- **Source data**:
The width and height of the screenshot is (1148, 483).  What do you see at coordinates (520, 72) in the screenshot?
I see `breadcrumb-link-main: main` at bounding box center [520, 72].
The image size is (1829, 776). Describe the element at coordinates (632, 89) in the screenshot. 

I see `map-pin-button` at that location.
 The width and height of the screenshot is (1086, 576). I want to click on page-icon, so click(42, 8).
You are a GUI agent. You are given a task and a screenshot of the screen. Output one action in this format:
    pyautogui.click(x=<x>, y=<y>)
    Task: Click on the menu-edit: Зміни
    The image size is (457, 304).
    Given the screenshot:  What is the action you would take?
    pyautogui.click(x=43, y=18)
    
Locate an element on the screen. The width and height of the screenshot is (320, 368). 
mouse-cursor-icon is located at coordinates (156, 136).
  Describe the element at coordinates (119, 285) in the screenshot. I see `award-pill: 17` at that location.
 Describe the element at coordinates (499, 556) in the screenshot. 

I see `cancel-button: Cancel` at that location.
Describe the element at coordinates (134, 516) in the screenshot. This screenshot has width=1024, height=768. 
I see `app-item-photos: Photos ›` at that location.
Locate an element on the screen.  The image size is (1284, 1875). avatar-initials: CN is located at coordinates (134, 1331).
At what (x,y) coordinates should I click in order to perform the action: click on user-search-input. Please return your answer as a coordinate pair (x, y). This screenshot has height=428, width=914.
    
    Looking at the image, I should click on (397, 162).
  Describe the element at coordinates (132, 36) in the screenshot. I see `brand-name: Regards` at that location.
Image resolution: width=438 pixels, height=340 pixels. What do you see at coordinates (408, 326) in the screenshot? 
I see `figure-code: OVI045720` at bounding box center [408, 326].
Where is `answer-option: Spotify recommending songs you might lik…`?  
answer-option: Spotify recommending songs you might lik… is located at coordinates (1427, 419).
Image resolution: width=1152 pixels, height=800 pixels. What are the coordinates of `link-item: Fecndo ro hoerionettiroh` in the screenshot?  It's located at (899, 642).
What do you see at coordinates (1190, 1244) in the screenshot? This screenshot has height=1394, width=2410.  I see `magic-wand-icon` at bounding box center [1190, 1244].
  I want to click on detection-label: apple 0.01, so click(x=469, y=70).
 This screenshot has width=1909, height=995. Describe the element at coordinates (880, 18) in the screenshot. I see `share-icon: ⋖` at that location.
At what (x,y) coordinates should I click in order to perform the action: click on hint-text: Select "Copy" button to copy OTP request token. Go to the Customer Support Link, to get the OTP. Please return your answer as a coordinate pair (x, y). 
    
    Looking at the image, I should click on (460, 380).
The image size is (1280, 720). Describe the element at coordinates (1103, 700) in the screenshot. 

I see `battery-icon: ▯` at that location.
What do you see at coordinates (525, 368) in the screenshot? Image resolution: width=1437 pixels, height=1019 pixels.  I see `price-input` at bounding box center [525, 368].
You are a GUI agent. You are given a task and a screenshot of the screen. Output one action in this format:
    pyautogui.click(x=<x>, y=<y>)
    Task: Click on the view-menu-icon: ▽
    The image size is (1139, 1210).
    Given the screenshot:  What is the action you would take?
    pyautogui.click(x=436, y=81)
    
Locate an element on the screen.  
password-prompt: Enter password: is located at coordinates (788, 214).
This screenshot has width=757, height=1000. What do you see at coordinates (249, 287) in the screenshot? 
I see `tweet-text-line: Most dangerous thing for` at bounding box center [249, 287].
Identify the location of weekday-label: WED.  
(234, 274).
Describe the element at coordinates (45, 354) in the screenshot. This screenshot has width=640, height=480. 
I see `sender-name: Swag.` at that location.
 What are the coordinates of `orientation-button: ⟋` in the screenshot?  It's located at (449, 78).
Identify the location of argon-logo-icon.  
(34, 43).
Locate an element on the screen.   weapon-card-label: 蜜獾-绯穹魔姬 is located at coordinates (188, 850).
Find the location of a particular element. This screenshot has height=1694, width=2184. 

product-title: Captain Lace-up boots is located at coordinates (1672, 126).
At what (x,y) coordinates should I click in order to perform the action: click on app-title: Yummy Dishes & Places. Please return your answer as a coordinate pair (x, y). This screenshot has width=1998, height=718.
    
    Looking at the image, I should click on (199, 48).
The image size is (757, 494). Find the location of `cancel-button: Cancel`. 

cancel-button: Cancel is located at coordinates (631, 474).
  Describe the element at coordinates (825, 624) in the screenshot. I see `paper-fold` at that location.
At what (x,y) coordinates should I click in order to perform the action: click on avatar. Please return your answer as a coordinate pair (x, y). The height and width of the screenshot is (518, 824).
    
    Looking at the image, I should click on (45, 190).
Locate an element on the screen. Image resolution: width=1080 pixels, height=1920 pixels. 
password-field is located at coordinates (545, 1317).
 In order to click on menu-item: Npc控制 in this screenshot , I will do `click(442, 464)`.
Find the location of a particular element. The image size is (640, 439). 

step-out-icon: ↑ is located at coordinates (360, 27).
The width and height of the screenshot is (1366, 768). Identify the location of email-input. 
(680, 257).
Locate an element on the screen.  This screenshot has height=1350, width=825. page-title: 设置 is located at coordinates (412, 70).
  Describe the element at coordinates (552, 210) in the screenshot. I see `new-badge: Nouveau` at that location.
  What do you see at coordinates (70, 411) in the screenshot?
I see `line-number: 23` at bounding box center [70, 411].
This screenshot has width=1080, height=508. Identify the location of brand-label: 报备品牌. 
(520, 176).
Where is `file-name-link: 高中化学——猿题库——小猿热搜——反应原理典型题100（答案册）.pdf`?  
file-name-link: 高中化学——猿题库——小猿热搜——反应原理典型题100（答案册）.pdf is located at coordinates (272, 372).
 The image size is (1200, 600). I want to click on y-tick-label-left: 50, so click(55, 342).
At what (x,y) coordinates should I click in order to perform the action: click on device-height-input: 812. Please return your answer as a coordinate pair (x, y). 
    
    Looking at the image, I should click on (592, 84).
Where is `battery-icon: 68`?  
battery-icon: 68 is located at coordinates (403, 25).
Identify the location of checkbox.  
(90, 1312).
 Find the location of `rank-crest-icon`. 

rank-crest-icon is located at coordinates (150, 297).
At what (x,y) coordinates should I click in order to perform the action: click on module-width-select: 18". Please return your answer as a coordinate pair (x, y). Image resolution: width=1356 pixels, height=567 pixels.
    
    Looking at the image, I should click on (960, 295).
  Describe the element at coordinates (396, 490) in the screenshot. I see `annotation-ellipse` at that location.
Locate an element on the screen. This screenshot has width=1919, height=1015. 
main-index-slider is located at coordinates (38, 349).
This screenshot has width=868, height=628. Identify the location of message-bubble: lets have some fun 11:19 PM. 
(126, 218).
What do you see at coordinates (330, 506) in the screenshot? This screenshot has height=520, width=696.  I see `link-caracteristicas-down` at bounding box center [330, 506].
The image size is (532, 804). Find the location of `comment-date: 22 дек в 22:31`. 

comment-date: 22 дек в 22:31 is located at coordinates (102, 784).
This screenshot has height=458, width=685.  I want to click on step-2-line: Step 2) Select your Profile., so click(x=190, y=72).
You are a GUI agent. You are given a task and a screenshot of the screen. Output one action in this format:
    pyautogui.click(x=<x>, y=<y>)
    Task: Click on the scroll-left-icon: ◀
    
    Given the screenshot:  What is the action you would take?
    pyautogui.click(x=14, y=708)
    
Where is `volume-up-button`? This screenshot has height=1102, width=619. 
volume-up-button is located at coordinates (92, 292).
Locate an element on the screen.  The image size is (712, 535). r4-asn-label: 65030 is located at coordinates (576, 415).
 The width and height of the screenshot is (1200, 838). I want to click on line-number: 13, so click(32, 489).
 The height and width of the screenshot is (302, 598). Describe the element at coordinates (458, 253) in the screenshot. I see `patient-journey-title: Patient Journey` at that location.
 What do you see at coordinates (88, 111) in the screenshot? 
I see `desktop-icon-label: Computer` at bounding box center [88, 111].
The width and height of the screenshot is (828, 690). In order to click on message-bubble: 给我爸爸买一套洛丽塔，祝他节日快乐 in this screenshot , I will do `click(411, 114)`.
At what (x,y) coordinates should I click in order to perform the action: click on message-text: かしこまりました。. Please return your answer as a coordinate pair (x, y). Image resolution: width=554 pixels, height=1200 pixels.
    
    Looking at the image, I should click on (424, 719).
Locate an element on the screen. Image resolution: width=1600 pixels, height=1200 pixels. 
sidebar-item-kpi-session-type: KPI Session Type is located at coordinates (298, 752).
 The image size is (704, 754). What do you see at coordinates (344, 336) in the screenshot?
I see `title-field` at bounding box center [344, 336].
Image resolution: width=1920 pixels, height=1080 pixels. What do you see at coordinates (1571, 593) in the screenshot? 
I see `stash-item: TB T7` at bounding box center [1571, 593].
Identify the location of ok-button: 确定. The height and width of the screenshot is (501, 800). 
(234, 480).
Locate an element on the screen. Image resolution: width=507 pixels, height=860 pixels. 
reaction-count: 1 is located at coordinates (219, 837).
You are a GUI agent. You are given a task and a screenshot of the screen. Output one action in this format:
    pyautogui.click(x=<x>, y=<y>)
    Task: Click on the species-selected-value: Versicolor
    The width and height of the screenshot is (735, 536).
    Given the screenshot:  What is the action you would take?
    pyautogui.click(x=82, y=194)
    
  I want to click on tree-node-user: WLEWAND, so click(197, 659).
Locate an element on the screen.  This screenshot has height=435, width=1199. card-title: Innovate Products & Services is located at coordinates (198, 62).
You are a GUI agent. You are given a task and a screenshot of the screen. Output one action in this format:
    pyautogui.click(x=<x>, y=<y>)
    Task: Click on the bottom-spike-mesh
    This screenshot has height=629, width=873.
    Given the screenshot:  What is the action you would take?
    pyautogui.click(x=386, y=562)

- **Action item**:
Copy the lines of the records word for word, from the line containing "Locate an element on the screen. This" through the line containing "This screenshot has height=458, width=685.", both included.

- **Answer to the problem**:
Locate an element on the screen. This screenshot has width=1919, height=1015. 
main-index-slider is located at coordinates (38, 349).
This screenshot has width=868, height=628. Identify the location of message-bubble: lets have some fun 11:19 PM. 
(126, 218).
What do you see at coordinates (330, 506) in the screenshot? This screenshot has height=520, width=696.  I see `link-caracteristicas-down` at bounding box center [330, 506].
The image size is (532, 804). Find the location of `comment-date: 22 дек в 22:31`. 

comment-date: 22 дек в 22:31 is located at coordinates (102, 784).
This screenshot has height=458, width=685.  I want to click on step-2-line: Step 2) Select your Profile., so click(x=190, y=72).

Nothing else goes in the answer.